Les cerveaux et les capitaux fuient Moscou : les dégoûtés de Poutine font exploser le PIB de ces pays

Les Russes qui fuient le pays s’installent majoritairement dans les pays limitrophes, notamment en Turquie, en Arménie et en Géorgie, où ils gonflent le PIB. Transferts de capitaux, créations d’entreprises… la devise nationale géorgienne gagne 15% sur le dollar.

Pourquoi est-ce important ?

Avec sa guerre d'agression en Ukraine et sa mobilisation partielle, la Russie a fait fuir une partie de sa population et de ses capitaux.
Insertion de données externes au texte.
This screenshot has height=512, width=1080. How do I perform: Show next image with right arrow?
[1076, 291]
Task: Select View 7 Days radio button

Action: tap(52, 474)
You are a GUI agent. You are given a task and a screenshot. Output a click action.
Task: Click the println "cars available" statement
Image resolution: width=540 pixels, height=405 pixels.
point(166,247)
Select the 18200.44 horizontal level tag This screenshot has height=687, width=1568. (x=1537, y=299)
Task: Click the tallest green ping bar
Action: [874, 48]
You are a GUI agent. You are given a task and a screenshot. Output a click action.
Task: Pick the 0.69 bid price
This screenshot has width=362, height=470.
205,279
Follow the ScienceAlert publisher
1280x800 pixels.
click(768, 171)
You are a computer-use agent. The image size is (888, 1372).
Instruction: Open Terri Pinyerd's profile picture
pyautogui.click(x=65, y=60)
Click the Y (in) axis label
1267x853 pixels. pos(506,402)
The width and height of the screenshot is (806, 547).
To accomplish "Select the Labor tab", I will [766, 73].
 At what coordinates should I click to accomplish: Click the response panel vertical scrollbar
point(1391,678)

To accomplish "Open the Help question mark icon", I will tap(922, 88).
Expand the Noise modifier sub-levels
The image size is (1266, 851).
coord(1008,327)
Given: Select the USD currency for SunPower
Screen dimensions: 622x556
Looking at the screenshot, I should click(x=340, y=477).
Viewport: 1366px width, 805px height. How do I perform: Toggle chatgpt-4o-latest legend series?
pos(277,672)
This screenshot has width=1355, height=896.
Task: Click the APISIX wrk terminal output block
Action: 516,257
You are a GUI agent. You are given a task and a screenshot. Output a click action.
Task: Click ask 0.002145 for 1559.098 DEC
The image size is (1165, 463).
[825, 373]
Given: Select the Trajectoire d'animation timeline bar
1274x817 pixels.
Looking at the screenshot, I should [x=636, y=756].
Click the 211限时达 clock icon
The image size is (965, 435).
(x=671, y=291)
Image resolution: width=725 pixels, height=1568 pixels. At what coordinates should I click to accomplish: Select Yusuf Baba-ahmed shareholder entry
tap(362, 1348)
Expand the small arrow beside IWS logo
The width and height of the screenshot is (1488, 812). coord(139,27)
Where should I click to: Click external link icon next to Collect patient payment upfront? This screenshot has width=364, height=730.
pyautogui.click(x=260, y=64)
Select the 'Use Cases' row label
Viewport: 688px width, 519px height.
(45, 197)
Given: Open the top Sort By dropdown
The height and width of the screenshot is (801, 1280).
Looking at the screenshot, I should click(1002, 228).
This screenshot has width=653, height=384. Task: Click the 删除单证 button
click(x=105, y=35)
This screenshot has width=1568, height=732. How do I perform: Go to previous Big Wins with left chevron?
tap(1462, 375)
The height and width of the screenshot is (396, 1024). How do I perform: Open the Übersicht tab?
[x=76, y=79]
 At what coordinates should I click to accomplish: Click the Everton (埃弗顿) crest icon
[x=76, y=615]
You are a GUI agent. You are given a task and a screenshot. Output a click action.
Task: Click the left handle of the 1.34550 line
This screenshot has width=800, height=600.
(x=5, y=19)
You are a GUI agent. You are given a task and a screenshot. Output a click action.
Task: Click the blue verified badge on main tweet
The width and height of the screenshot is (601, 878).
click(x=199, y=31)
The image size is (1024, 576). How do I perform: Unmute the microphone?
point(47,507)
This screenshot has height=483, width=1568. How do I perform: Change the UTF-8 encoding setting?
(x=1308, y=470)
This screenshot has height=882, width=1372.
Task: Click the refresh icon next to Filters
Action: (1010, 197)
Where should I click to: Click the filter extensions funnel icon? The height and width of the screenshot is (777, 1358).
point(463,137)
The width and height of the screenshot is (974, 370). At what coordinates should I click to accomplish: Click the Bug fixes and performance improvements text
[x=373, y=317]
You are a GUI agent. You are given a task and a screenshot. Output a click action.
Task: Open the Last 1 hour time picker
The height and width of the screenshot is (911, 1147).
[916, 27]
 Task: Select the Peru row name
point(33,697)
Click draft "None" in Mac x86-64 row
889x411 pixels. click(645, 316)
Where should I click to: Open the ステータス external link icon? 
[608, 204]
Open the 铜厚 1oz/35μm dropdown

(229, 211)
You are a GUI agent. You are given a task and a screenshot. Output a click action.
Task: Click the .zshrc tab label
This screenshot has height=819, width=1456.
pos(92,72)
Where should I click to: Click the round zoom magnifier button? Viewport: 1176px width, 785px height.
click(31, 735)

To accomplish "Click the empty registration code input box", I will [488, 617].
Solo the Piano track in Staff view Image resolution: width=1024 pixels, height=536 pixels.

Un trou dans l'économie russe.

Les chiffres : les Russes qui fuient le pays gonflent les économies de leur pays d’accueil. CNBC a fait les comptes.

  • Au moins 112.000 Russes seraient arrivés en Géorgie (10 fois plus qu’en 2021). Fin septembre, la Géorgie était la terre d’accueil d’environ un quart de tous les exilés russes, avec un autre quart en Turquie, 15% en Arménie et 19% dans d’autres pays.
  • Un coup de pouce pour le PIB. En avril, le FMI s’attendait encore à un taux de croissance de 3% pour la Géorgie en 2022 : maintenant, il devrait être de 10%. Pas de ralentissement alors par rapport à 2021 (où il était de 10% aussi, avec la relance post-pandémique), comme c’est le cas dans de nombreux pays européens. Sur les douze dernières années, le PIB était en moyenne de 4%.
    • Même son de cloche en Arménie : le pays devrait connaître une croissance de 11%. La Turquie un peu moins, mais 5% quand même.
  • Les influx de capitaux en Géorgie explosent aussi. Sur le mois d’octobre, 60% des influx sont russes. Une augmentation de 725% par rapport au même mois en 2021.
    • Même constat pour les sommes transférées sur des comptes bancaires géorgiens : 1.400 milliards de dollars entre février et octobre, soit plus du quadruple par rapport à la même période en 2021 (300 milliards). Le nombre de comptes bancaires créés par des Russes est également parti en flèche : 45.000, entre janvier et septembre. Le nombre de comptes détenus par des Russes a simplement doublé.
  • Autre chiffre remarquable : avec tous ces influx, la devise géorgienne, le lari, monte en flèche. Il est en augmentation de 15% par rapport au dollar – là où de nombreuses autres devises sont en baisse.
  • 12.000 entreprises russes se sont également enregistrées en Géorgie, depuis le début de l’année. C’est 13 fois plus que le nombre d’entreprises créées dans le pays en 2021.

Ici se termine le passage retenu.